Au milieu des années 60, il est temps pour Renault de penser à la succession des R8/R10 qui commencent à devenir assez obsolètes. L'idée alors est de revenir à une familiale relativement compacte et de conception moderne. Mais elle doit aussi rester traditionnelle car les clients Européens commencent à bouder les voitures à moteur arrière et les propulsions.
En 1969, la Renault 12 est enfin dévoilée, elle s'insère entre la Renault 4 et la Renault 16 et comparée à la Renault 8, c'est un tout autre univers, on change radicalement de galaxie, une sorte de retour à la normalité.
Plus mature, elle se veut aussi plus pratique, sa ligne est élégante à l'époque, elle se présente sous la forme d'une classique berline tricorps à la malle arrière descendante. Du classique mais avec de discrets artifices comme ce pli qui "brise" le pavillon à l'arrière et dont les traits descendent sur les custodes pour s'achever sur la partie horizontale des portières. Il y a aussi le bouchon de carburant logé à droite de la plaque d'immatriculation et passera dans l'aile arrière gauche sur la "Gordini". N'oublions pas le centre du capot creusé où cette sorte de "fer à cheval" qui entour le logo de la calandre. Cette dernière s'offre des phares de forme ovale qui étaient assez modernes à l'époque. A ce moment on travaille grandement les optiques pour sortir des éternels modèles ronds. La technologie permet des fantaisies et chez Peugeot on joue avec ce regard très personnel qu'offre la 504 où celui très travaillé aussi de la Citroën GS.
A bord, bienvenue dans les années 70, l'esprit de la R16 est présent avec du plastique noir brillant rembourré et strié décoré d'une fine feuille de plaquage anodisée pour donner un côté chic à bord. Les compteurs ronds sont positionnés dans des puits au look très sportif. Mais le plus fort est le volant "accordéon" typique des premiers millésimes, aussi laid que le monobranche d'une Citroën mais indissociable de la R12. D'ailleurs cette ambiance intérieure participe aujourd'hui grandement au charme de la R12, c'est ultra kitsch et c'est ce que j'adore.
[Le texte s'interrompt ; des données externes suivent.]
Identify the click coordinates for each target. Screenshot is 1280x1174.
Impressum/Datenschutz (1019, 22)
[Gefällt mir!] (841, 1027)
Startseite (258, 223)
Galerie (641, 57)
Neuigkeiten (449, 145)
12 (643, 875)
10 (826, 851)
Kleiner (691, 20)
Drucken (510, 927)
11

Son habitabilité parfaite pour quatre personnes et leur bagages ainsi que ses moteurs adaptés, elle peut entrer sur le ring pour se confronter aux Citroën GS, Simca 1100 et Peugeot 304, ses grandes rivales Françaises de l'époque.
A sa sortie, la gamme est simple, vous avez le choix entre la "TL" et la "TS", la première offrant un équipement simplifié et un moteur 1289 CC pour 54 chevaux pouvant prétendre un 145 Km/h. La seconde elle était mieux finie et se voulait légèrement sportive, sièges avec appuie-têtes intégrés, des jantes "sport", des phares longue portée, un compte tours et un moteur de 1289 CC de 60 chevaux, elle atteignait alors 155 Km/h. Il existait également en bas de la gamme la "L" à l'équipement dépouillé et à la présentation basique mais qui assurait un tarif d'entrée plutôt intéressant, la même stratégie était aussi adoptée par la concurrence. Ces mécaniques simples mais increvables étaient disposées encore de manière longitudinale.
On trouvera aussi une version automatique dite "TR" et des breaks, la Gordini elle, sera présentée en 1971.
La gamme sera relookée en automne 1975, l'avant et l'arrière sont retouchés et modernisés, elle s'adapte à son époque avec une calandre plus massive, de gros feux arrières et une planche de bord entièrement nouvelle. Si elle est vraiment plus moderne, elle perd aujourd'hui le charme des premières séries que je trouve bien plus élégantes et typées. Cette seconde phase verra aussi la disparition de la Gordini (sniff) et en 1980, elle laisse sa place à la Renault 18. Michel Platini en fait même la promotion où il pose fièrement à côté d'une "TL" orange. En 11 ans de carrière, elle se vendra à deux millions d'exemplaires, un vrai succès, ce n'est pas pour rien qu'elle continuera à être fabriquée en Roumanie jusqu'en 2004 sous la marque "Dacia" et en Turquie également jusqu'en 1999.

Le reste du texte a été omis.